Today in the U.S. we celebrate Independence Day, the day our founders (men and women, though it was the men who scripted the document because god forbid there be women in the room when they're talking about liberation) signed the Declaration of Independence.
It's hard, in these scary global times and under this particular presidential administration, to be a patriot in the United States, especially if one is well-read and well-informed--which far too few Americans are. But for the particular freedoms (eroded as they recently have been) granted to us with the Bill of Rights appended to the Constitution, I am grateful (and particularly for those granting us freedom of speech, assembly, and religion*). By being born when and where and to whom I was, I truly won, as Warren Buffett has called it, "the ovarian lottery."

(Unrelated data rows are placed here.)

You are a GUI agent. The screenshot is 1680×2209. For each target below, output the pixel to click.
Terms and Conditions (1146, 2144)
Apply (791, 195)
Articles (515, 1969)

And so today, while I could (so very) easily pen a tirade against the current administration and rant about the myriad injustices within the country today, I'm going to just say thank you to the founding mothers and fathers and to all those who have fought (mostly in unarmed conflicts, I might add, in our civil rights and suffrage movements) for our freedoms, and share this little story, which some Americans may have heard but which I'm guessing is largely unknown to my international readers. It's one of my favorites.
John Adams and Thomas Jefferson were co-conspirators in the American Revolution against Britain, but beginning with the election of 1796, when Adams defeated Jefferson for the presidency by three electoral votes, and throughout the Jefferson presidency that began in 1800 (when Jefferson defeated Adams), their differences of vision for the new republic turned them into political enemies. A dozen years later, however, they reconciled and became friends, albeit ones with some geographical distance between them—Jefferson lived in Virginia and Adams in Massachusetts.

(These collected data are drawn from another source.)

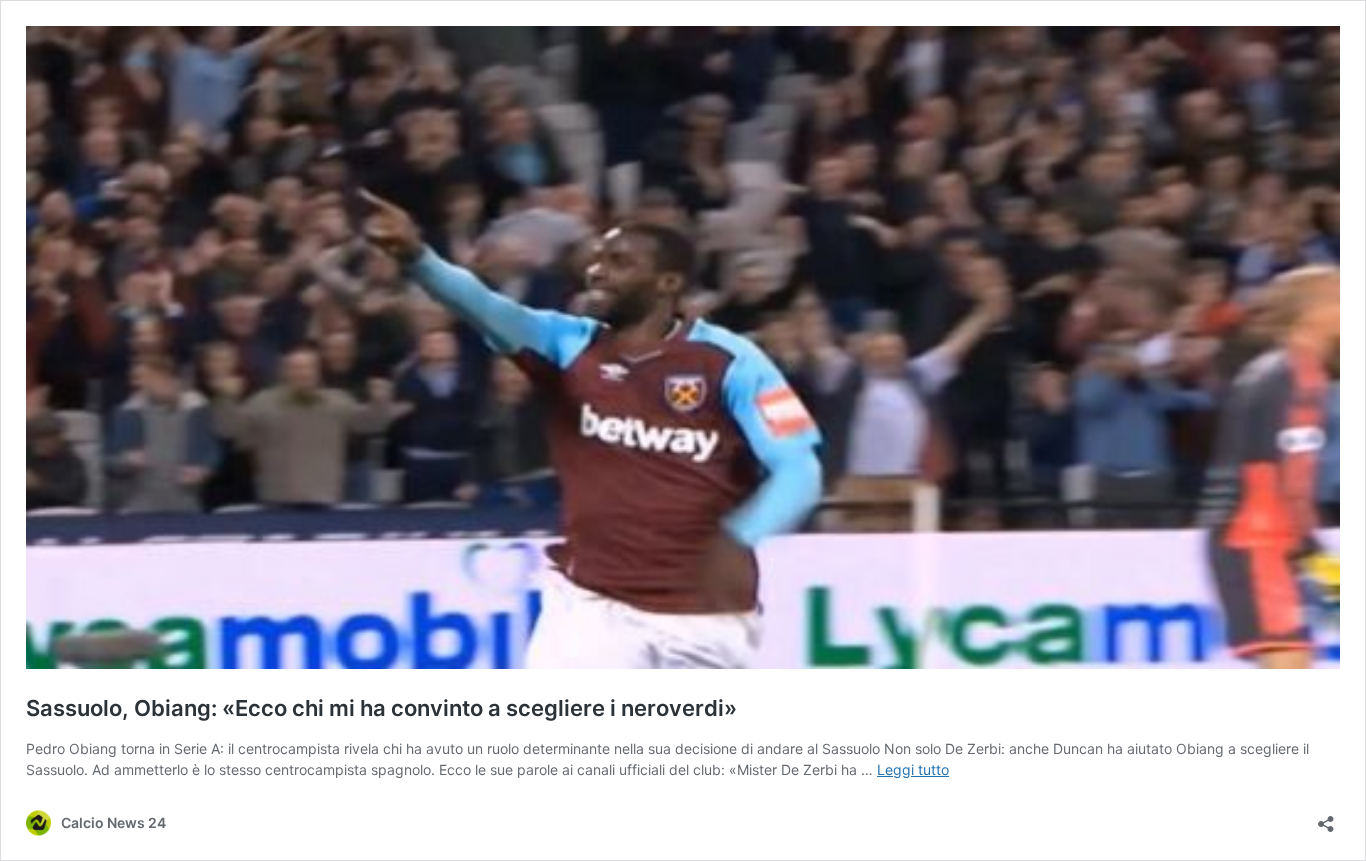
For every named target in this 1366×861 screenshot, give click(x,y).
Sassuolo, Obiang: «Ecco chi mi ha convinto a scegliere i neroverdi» (381, 708)
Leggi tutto (913, 769)
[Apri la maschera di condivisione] (1326, 817)
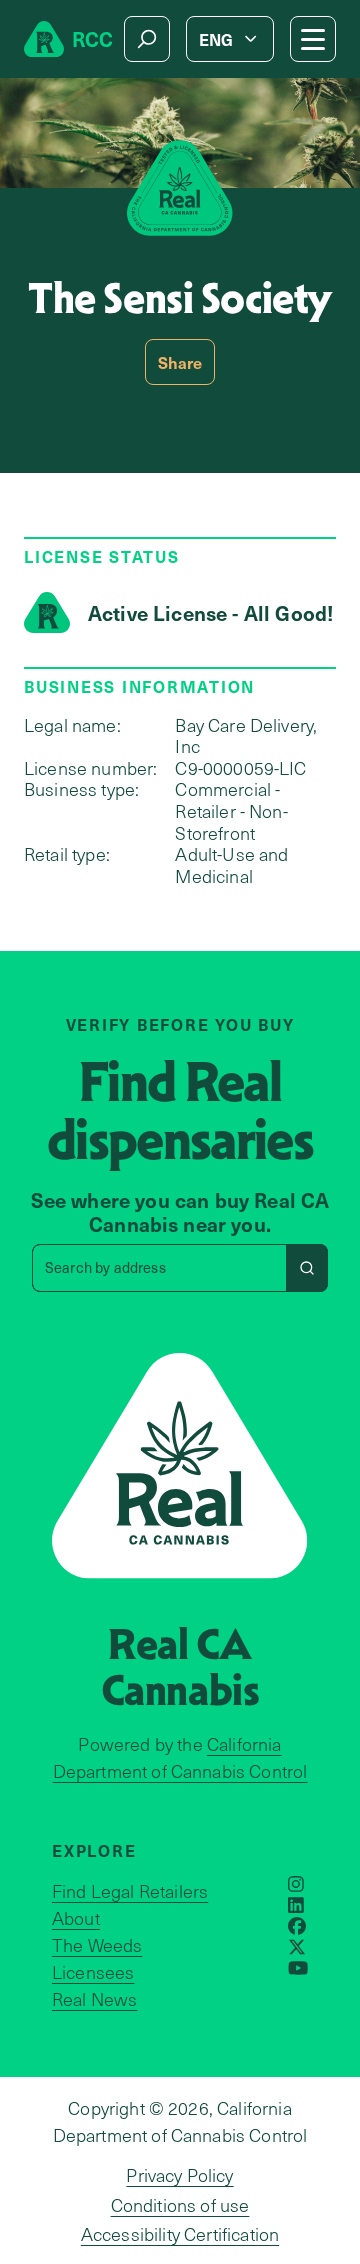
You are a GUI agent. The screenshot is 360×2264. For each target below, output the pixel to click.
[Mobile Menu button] (313, 39)
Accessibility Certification (180, 2234)
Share (180, 362)
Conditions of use (180, 2205)
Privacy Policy (179, 2175)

On July 4, 1826, the nation was celebrating the 50th anniversary of its declaration of independence. Both Jefferson and Adams (who was 7 years Jefferson's senior yet who had during their contentious years vowed to outlive Jefferson) lay on their deathbeds. Unbeknownst to Adams, Jefferson expired first. When Adams died later that afternoon, his last words were "Jefferson still lives."

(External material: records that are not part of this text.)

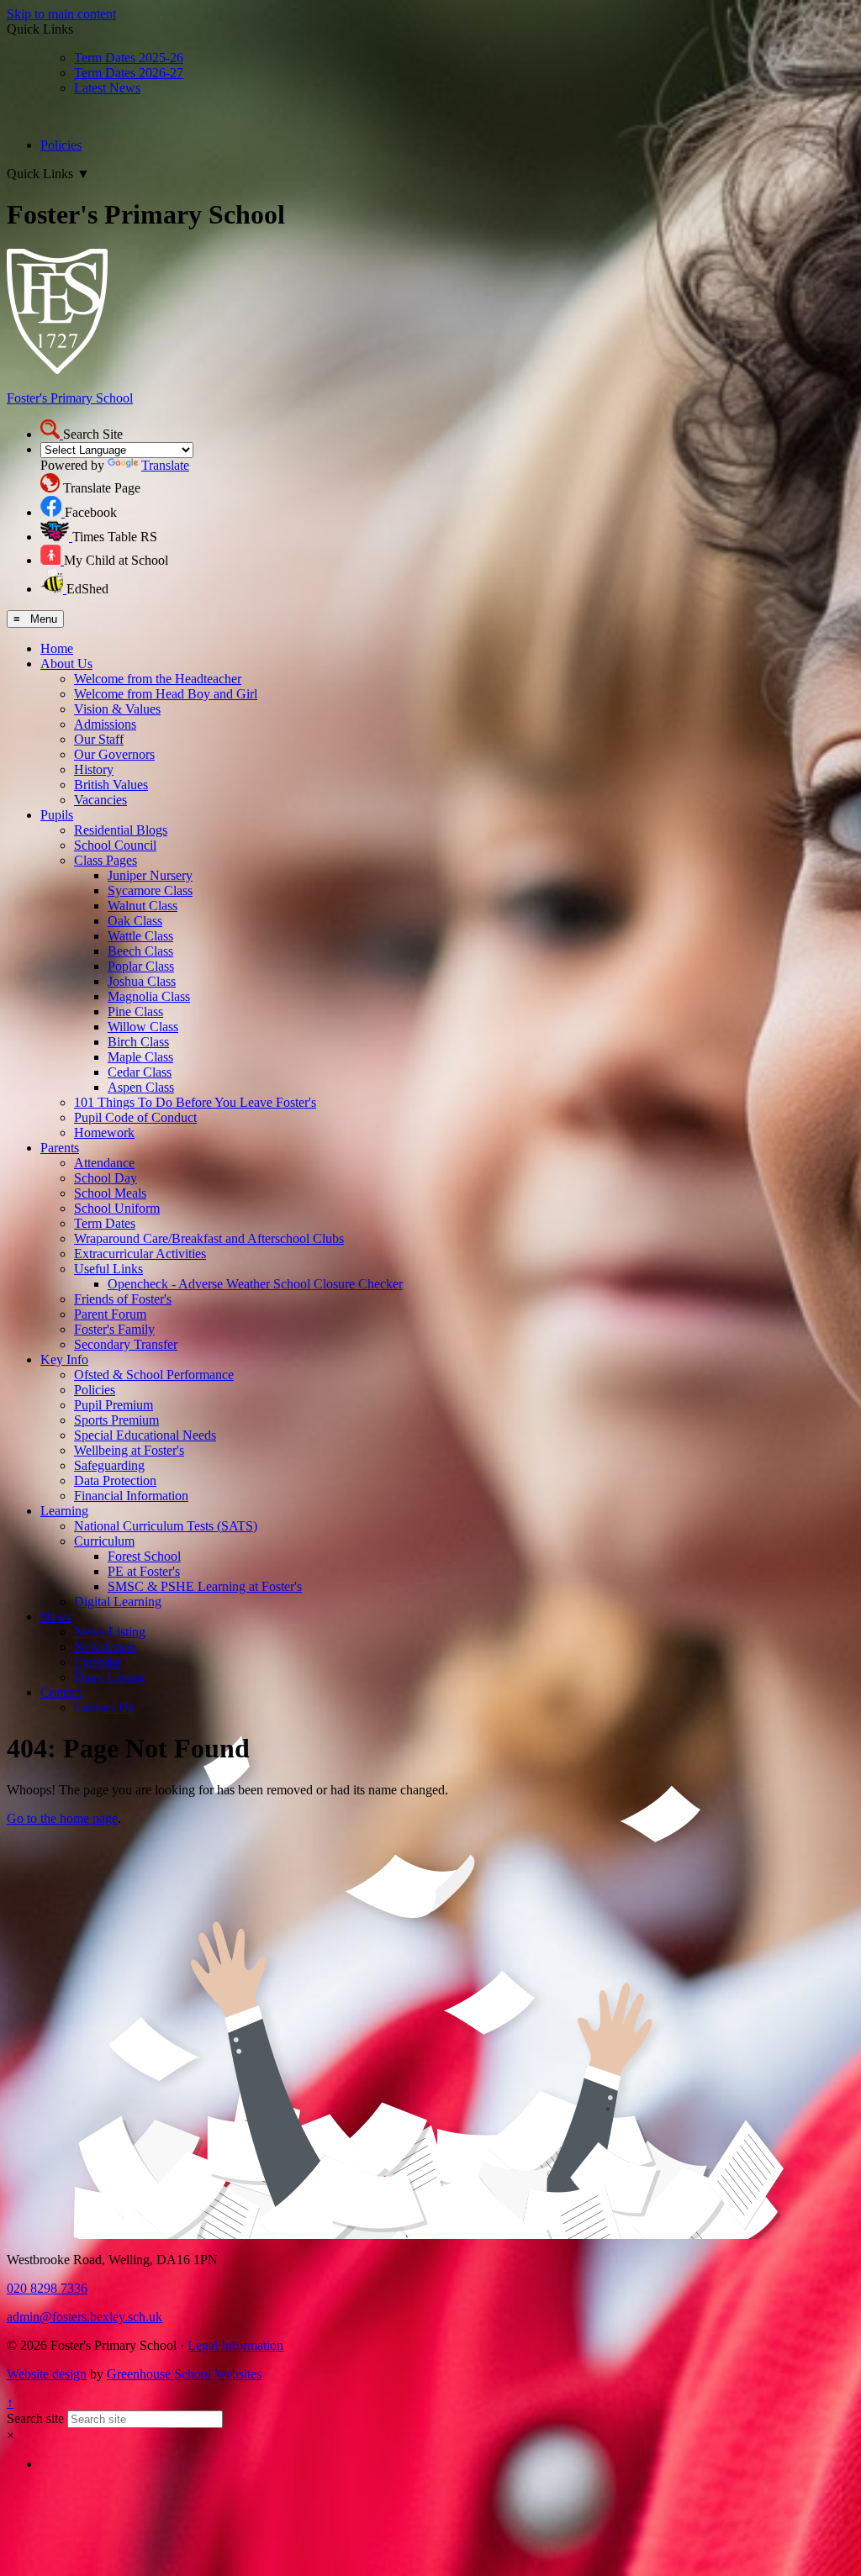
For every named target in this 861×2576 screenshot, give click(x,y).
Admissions (105, 724)
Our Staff (99, 739)
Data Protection (115, 1480)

For that--for the fact that Jefferson's doctrines upholding the right to life, liberty, and the pursuit of happiness survive--I am grateful.
* and I am especially grateful this has been interpreted as freedom from religion as well, especially considering the ascendancy in the past 20 years in this country of a particular brand of Christian who would deny us those freedoms at the very same time as they claim we are denying them their right to worship as they please.